_Excerpted passage_
Good thing he’s so obnoxious or I might be tempted. Nah, not really…I only have eyes for the demi-dachshund miracles. They fill my heart with more joy than I ever dreamed of.

– Zeke K-Holmes


Texting w/Wattson: 1/13/23


Subject: EMTs showed up in my building again, last night!
From: Ezekiel Krahlin
To: My Dear Wattson
Date: January 13, 2023 at 4:30 PM

I heard the ambulance come howling up Market Street, and wondered if it was going to stop here. Sure enough it did, and I assumed it was another emergency call for my Bohemian trash neighbor, Karlsen. But when I stepped out my door a few minutes later, I heard voices from the floor above instead of around the corner, asking the usual medical questions to whoever was the patient.

I’m guessing it was our building manager, Kevin, who maybe collapsed in the hallway above, or leaned against the wall to keep from falling, or something like that. Because I’m sure it was his voice answering their queries as an EMT instructed the patient to sit down and not move. Or PERHAPS he was a helpful bystander and the patient could not speak at the moment.

Of course I didn’t pry by walking upstairs to take a gander, or standing around on my floor to watch whomever being spirited away. Deek and pups were camped outside for the evening, so I came downstairs to check on them, as an excuse to witness who would be exiting the front gate on that gurney presently parked in the lobby, unoccupied.

“Who’s THAT for?” queried Deek pointing at the ambulance the moment I stepped out.

“The building manager,” I replied. “Told you he wasn’t long for this world!”

“It couldn’t be!” he exclaimed. “I just saw him leave the building and cross the street a few minutes ago. Isn’t he that old man who walks with a stoop and never talks to anyone?”

I was amused by Deek’s apt description, but figured his sense of time and place may be awry, considering what prolonged meth use does to a person. Since the hounds were fast asleep and tucked in their sleeping bag, I did not want to rouse them…and since Deek was preoccupied in conversating with another vagrant, I only waited five minutes before returning hovel, though the gurney remained vacant and I walked up the stairs unobstructed.

_Information supplied_

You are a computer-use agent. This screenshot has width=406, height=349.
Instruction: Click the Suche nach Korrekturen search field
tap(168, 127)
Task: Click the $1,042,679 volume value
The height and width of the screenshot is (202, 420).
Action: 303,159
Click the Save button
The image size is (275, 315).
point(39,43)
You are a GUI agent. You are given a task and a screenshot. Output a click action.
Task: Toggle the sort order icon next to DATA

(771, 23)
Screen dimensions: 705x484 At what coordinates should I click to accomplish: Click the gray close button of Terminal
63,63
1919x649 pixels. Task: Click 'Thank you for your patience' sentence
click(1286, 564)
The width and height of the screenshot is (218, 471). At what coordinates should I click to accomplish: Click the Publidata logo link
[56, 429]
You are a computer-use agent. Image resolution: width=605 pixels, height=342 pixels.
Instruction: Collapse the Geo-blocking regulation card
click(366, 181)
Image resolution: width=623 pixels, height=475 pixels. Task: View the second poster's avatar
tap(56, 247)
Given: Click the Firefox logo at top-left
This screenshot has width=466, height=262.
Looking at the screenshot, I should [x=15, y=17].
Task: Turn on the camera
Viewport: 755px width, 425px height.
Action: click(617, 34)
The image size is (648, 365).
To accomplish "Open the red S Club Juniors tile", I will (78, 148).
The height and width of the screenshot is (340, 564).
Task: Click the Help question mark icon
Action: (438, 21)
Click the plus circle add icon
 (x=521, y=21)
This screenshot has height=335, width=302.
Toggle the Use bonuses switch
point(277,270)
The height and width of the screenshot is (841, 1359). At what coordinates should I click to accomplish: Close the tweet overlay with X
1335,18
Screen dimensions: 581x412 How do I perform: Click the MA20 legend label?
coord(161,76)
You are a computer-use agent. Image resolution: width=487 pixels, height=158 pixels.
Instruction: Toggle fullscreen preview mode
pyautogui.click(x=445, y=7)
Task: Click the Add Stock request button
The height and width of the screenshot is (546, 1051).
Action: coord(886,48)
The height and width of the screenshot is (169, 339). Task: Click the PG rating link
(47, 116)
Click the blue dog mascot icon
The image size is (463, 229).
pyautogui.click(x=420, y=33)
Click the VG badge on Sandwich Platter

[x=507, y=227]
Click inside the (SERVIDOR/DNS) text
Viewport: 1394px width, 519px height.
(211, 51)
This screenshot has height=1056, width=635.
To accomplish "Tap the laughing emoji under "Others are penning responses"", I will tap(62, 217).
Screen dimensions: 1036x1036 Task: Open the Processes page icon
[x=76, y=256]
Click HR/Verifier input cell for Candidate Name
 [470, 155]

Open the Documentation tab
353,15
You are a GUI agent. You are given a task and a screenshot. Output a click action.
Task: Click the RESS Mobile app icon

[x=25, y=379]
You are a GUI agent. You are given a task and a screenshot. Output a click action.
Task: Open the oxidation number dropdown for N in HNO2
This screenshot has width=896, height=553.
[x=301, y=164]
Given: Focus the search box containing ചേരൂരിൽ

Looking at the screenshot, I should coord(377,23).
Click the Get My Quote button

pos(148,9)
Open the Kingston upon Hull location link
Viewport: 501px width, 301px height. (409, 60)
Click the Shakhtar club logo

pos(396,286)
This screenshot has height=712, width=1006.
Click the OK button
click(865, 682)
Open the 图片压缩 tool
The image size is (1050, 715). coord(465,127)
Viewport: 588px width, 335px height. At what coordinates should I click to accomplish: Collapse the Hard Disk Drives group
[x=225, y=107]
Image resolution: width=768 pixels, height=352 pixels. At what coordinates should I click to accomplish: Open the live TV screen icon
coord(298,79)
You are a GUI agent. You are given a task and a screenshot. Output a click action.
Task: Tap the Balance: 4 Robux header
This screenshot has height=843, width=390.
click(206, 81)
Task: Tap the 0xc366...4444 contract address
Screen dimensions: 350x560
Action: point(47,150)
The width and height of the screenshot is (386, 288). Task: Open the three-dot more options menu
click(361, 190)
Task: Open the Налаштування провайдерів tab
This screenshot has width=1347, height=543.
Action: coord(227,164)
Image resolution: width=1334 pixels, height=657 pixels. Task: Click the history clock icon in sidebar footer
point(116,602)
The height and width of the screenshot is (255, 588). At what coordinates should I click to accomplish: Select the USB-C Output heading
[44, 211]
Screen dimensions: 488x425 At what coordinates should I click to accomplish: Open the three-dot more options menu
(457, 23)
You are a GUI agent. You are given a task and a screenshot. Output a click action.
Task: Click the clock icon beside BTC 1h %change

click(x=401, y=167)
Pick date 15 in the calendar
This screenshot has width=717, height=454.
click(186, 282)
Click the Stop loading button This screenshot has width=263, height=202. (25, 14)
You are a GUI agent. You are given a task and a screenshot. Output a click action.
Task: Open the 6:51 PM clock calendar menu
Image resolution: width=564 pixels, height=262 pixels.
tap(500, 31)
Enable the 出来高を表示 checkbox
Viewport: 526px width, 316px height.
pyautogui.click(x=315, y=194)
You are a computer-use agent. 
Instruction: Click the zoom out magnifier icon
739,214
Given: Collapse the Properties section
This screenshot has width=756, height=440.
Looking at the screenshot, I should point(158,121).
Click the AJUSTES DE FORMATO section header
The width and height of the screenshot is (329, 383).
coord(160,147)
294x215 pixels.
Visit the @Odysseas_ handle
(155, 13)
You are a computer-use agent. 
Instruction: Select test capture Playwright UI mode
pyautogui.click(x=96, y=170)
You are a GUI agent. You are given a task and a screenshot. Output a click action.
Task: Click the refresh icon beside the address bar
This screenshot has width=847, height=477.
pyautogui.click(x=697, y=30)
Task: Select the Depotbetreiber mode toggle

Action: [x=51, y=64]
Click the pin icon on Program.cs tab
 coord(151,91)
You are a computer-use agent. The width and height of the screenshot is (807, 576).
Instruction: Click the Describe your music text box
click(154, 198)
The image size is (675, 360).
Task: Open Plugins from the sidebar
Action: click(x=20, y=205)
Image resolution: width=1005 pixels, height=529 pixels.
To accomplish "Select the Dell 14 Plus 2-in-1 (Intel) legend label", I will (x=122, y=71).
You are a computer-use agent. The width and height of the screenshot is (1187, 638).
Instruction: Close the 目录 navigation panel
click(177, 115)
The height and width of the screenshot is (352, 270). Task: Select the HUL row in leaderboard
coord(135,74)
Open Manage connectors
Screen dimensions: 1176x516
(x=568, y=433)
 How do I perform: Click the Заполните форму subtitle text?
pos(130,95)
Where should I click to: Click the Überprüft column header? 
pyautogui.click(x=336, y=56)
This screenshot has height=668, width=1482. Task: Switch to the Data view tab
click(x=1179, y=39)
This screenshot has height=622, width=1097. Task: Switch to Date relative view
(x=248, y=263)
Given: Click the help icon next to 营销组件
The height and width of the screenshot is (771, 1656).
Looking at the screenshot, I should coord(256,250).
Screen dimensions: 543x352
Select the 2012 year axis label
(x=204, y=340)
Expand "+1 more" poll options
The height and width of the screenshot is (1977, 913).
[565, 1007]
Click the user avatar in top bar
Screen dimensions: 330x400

_What the task asks_
Please carry on the message about the EMTs at the apartment building from the point where it stops, in the same voice.

_Task response_
Though just before stepping inside, I told Deek I have only one sleeping bag left, so return this one before you leave, and bring back any that get wet so I can dry them, as I can’t afford to buy any more for the rest of the month. His response, Wattson?

“I DON’T WANNA HEAR IT!”

A little while later I heard voices outside my door, so opened it a crack only to see no one pass by. “Oh, they’re exiting the building right now!” I concluded and quickly went to the window and looked out:

SOMEone was definitely being rolled out on the gurney, but from my angle and the darkness of night, I could NOT make out the face before he was gently lifted into the ambulance. I didn’t bother to run downstairs and ask Deek if he saw who it was, because I doubt from his seated position fifteen-and-more feet away, that would be possible.

It’s now the next day, and I have yet to find out who that person was, rushed to the ER. But I’m pretty sure it’s Kevin. And if so, no doubt there’ll be a notice to that effect in the lobby, in a day or two. Or I’ll hear about it one way or another. Or I’ll just cross paths with Kevin himself, if it wasn’t him. In which case I hope he doesn’t see the disappointment on my face!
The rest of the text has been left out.